╔══
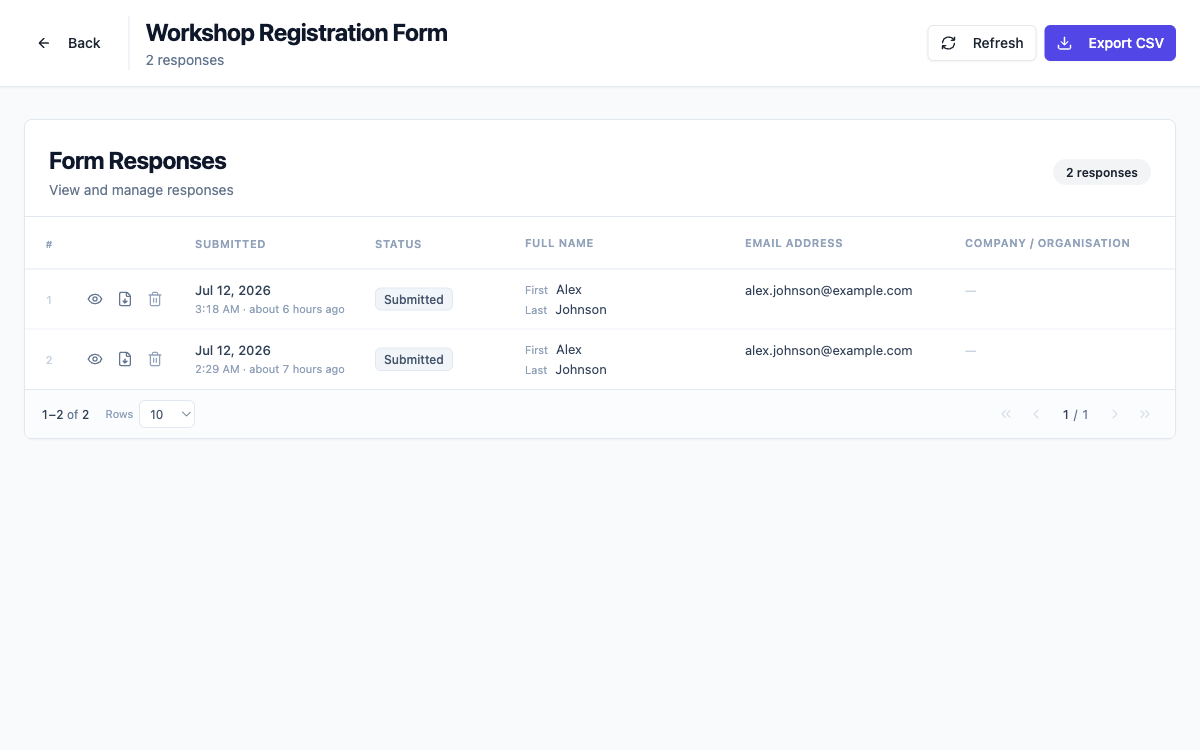This screenshot has height=750, width=1200.
Task: Select the Submitted status badge in row 1
Action: 414,299
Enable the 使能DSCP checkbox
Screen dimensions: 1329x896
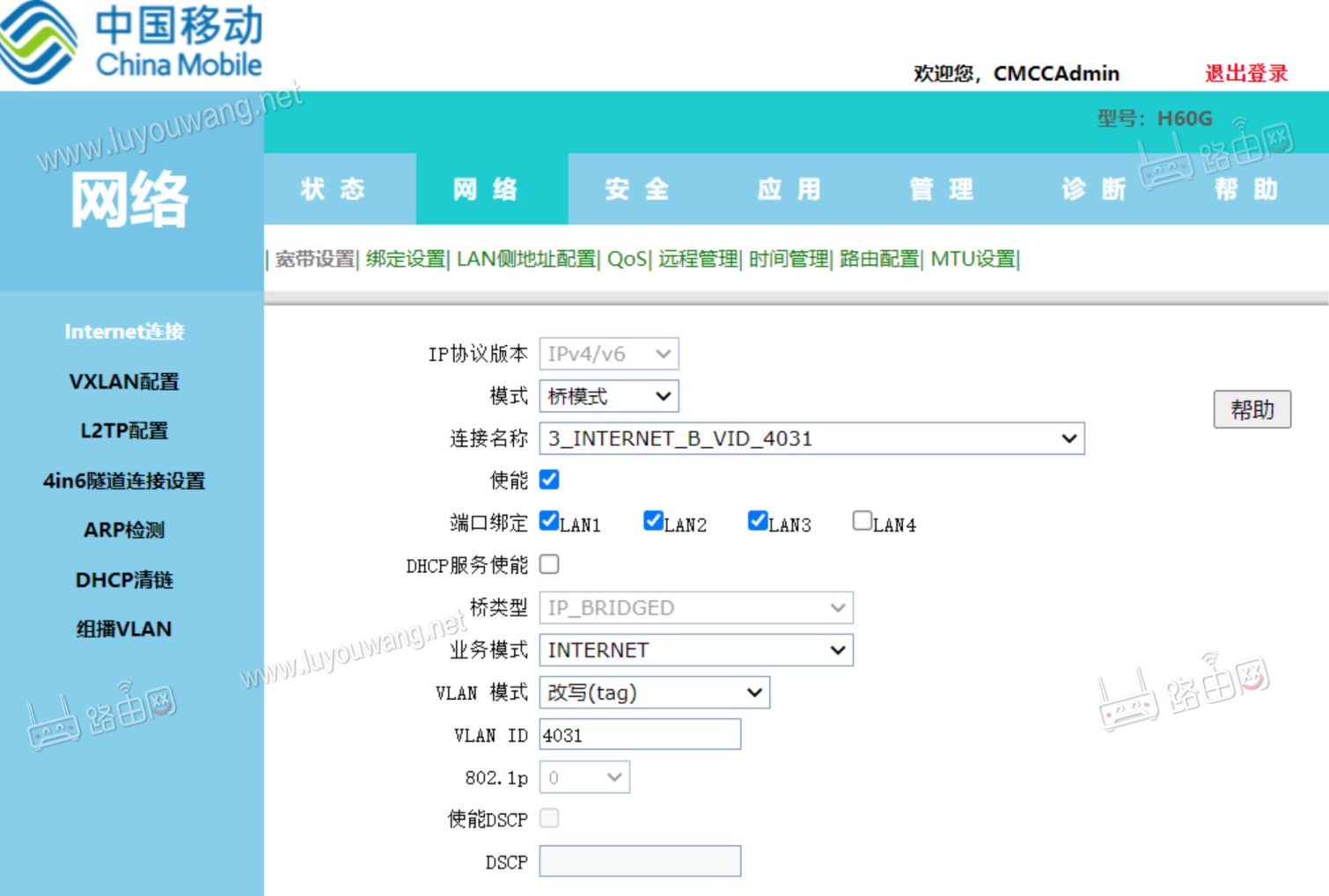(x=549, y=818)
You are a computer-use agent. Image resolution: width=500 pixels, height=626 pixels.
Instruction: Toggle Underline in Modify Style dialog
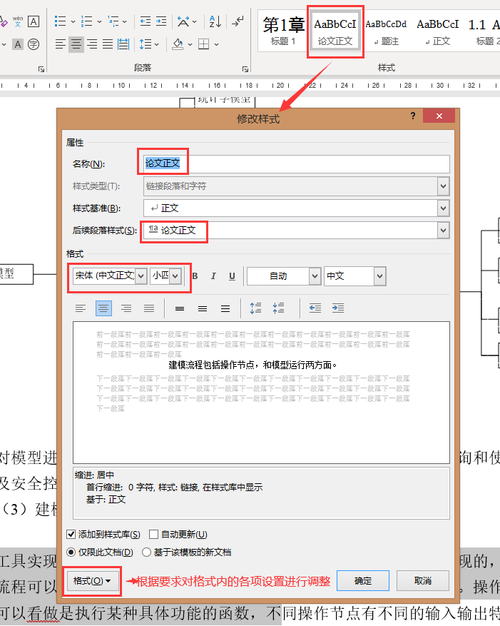click(x=232, y=276)
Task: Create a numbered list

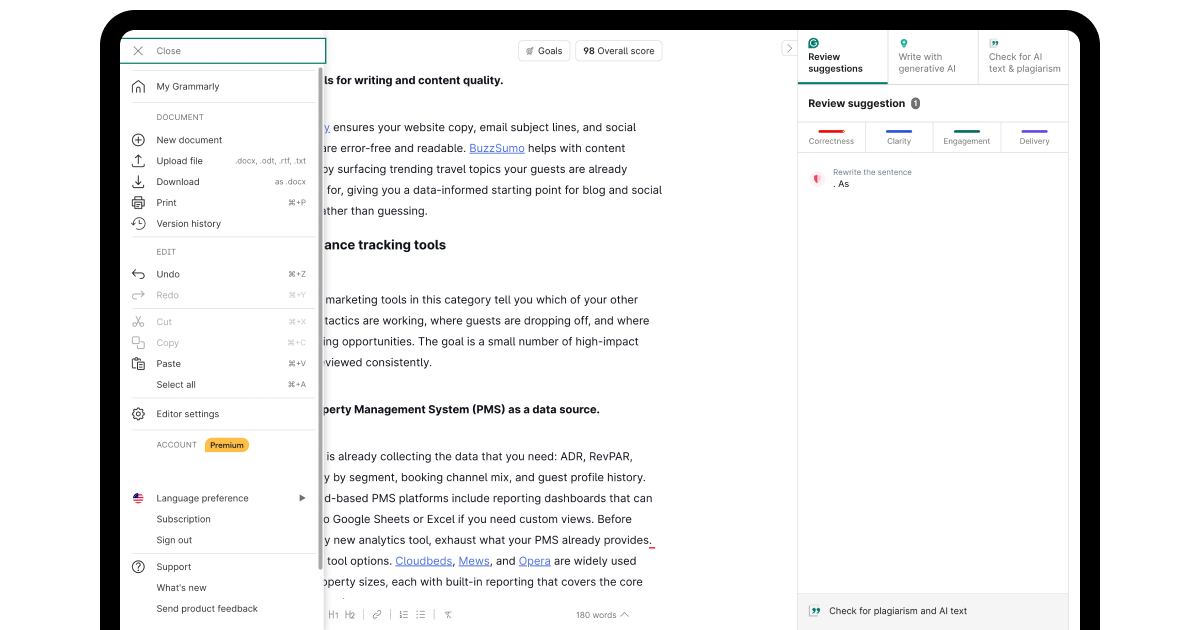Action: coord(403,615)
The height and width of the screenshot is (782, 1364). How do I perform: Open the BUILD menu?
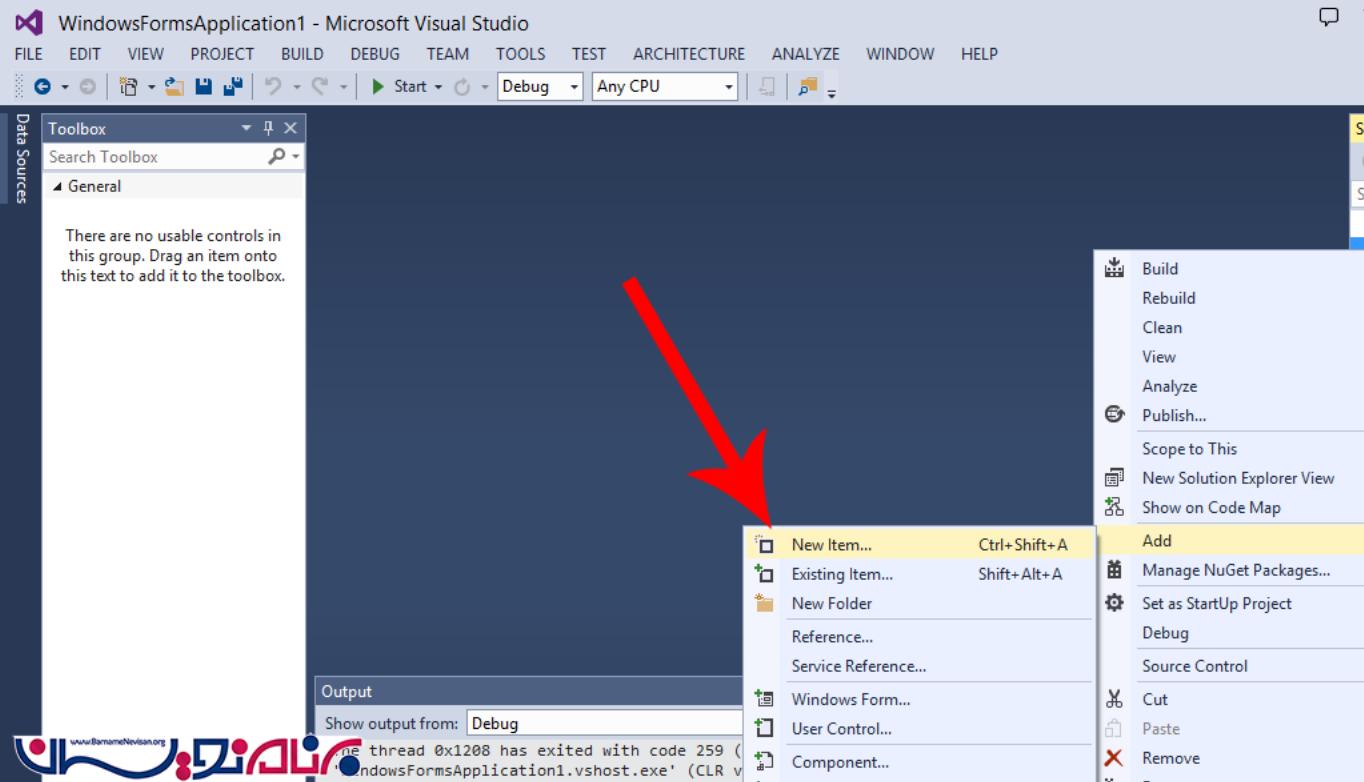point(301,54)
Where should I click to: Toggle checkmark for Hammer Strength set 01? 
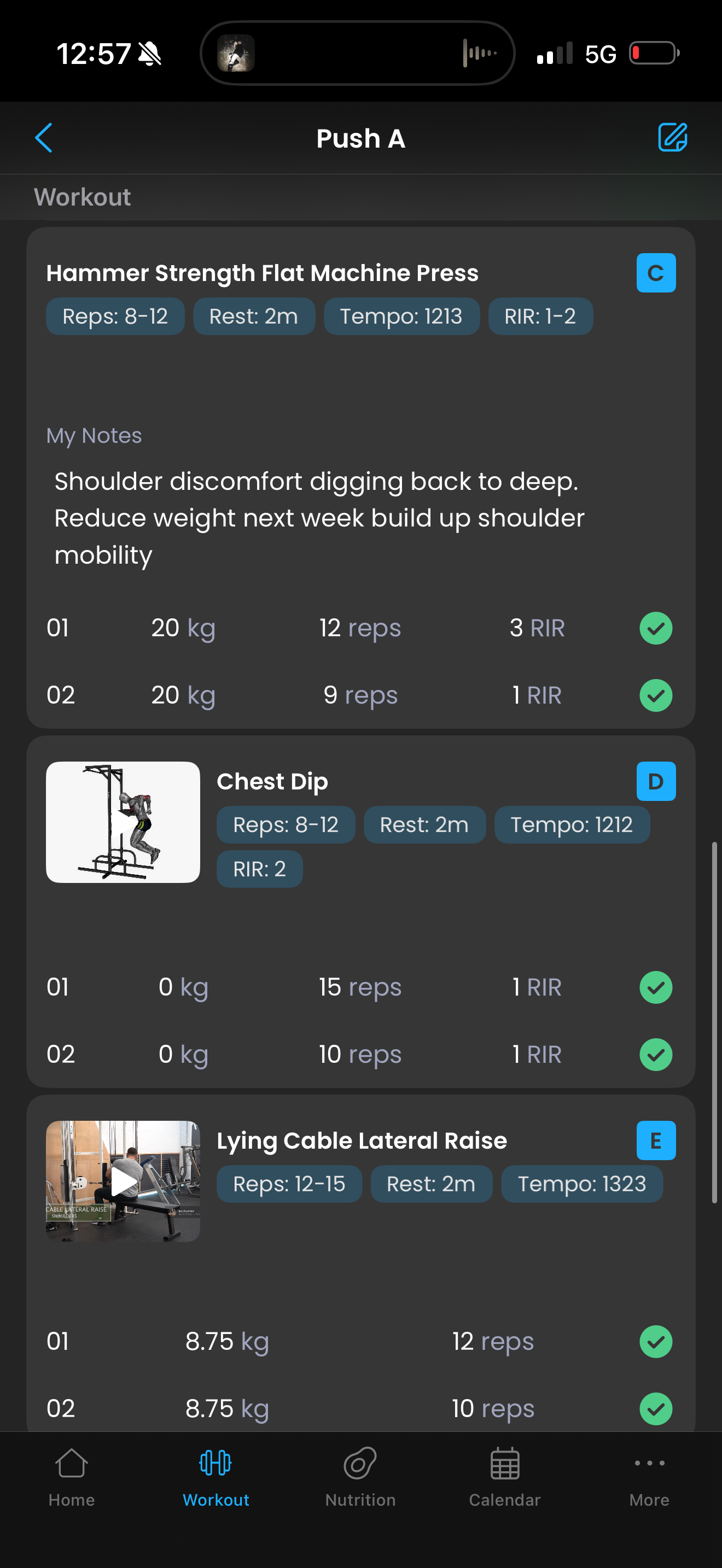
╚══
WHAT NEEDS TO BE DONE -> Restate word for word the lines running from the one with "Task: Create a numbered list" to the end of the entries; pictures are to be left out.

RESULT FOR THIS TASK ->
Task: Create a numbered list

Action: coord(403,615)
The height and width of the screenshot is (782, 1364). How do I perform: Open the BUILD menu?
point(301,54)
Where should I click to: Toggle checkmark for Hammer Strength set 01? 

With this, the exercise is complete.